In late February, the trial court ruled. It increased father’s time pending relocation in June but otherwise approved the move with Father to get most of Summer and a weekend per month when school was out of session. Father promptly appealed and sought a stay of the new arrangement. The trial court denied his request but the Superior Court later granted it. Mother asked the Supreme Court to reverse the stay. It denied the request, meaning that the children should resume school in Pennsylvania while the appellate process continued.

The first line of argument to the Superior Court was that the trial court should not have altered the agreed 2-2-3 arrangement without a record hearing and a 16 factor statutory analysis per 23 Pa.C.S. 5328(a). The trial court responded, acknowledging that the procedure then in effect in Chester County improperly afforded custody conciliators too much authority but then added that it could not undo what the court may have improperly done before the full de novo trial took place in January 2024. The Superior Court accepted this explanation although it leaves open the question of whether private custody arrangements not reduced to a court order are to be given any weight when one party bring the matter to the court for a judicial resolution. The opinion suggests that the agreed arrangement should have been adopted by the court pending a full hearing but does expressly hold that.

The second argument on appeal challenged the finding that the move benefitted the Mahalik children. Yes, mother had remarried a Maryland resident and secured a better paying job in Virginia than that she had in Pennsylvania. But even the trial court’s opinion acknowledged that the children were well established in Pennsylvania under an agreed 50/50 arrangement that was working well until mother’s remarriage prompted a desire to enjoy her life with a new spouse. The trial court also noted in its opinion that the eldest child was bonded with school classmates in a school that was superior to that proposed in suburban Washington.

Another post-Covid wrinkle in this case is the issue of remote work. The relocation involved a “minimum” drive of 2.5 hours each way. Father argued that mother could work remotely, but her employers testified that they required 3 days per week “on premises” in order to get the benefit of mother’s lucrative compensation package. Future relocation cases are going to inevitably involve the question of why the moving parent cannot arrange to work without physically moving.

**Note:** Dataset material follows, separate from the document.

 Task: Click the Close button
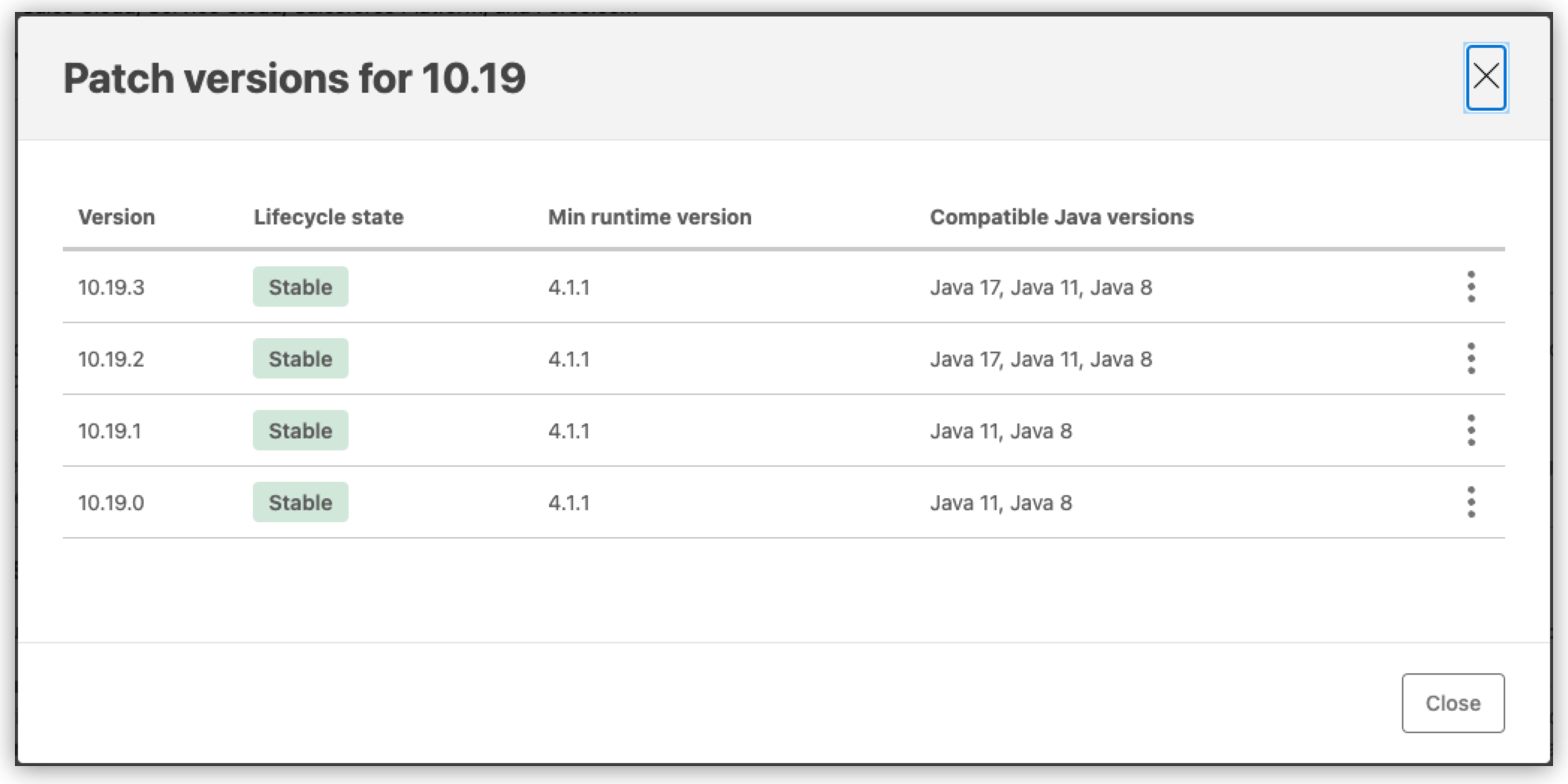(x=1452, y=702)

We don’t have the trial court opinion but it appears from the trial opinion excerpts that judge who heard the case was conflicted by it. She lauded the fact that there had been no serious custody issue until mother moved to relocate and that the children did not know a “soul” in their prospective new home. What does seem to come through in the trial court analysis is that mother’s job opportunity offered a breath-taking compensation package that would bring many advantages to mother’s household generally. The Superior Court was not similarly impressed. While emphasizing that appellate courts are not tasked to re-assess the facts as heard at trial, the appeals court found that there is little reason to approve relocation in a setting where the children were “thriving” in an existing custody environment. The only advantages to the relocation inured to the mother in the prospect of a second happier marriage and a new employment arrangement. In a world where the statute and case law dictate that “Kids needs come first” these collateral benefits did not justify a relocation grant. The Court reversed and remanded the relocation order.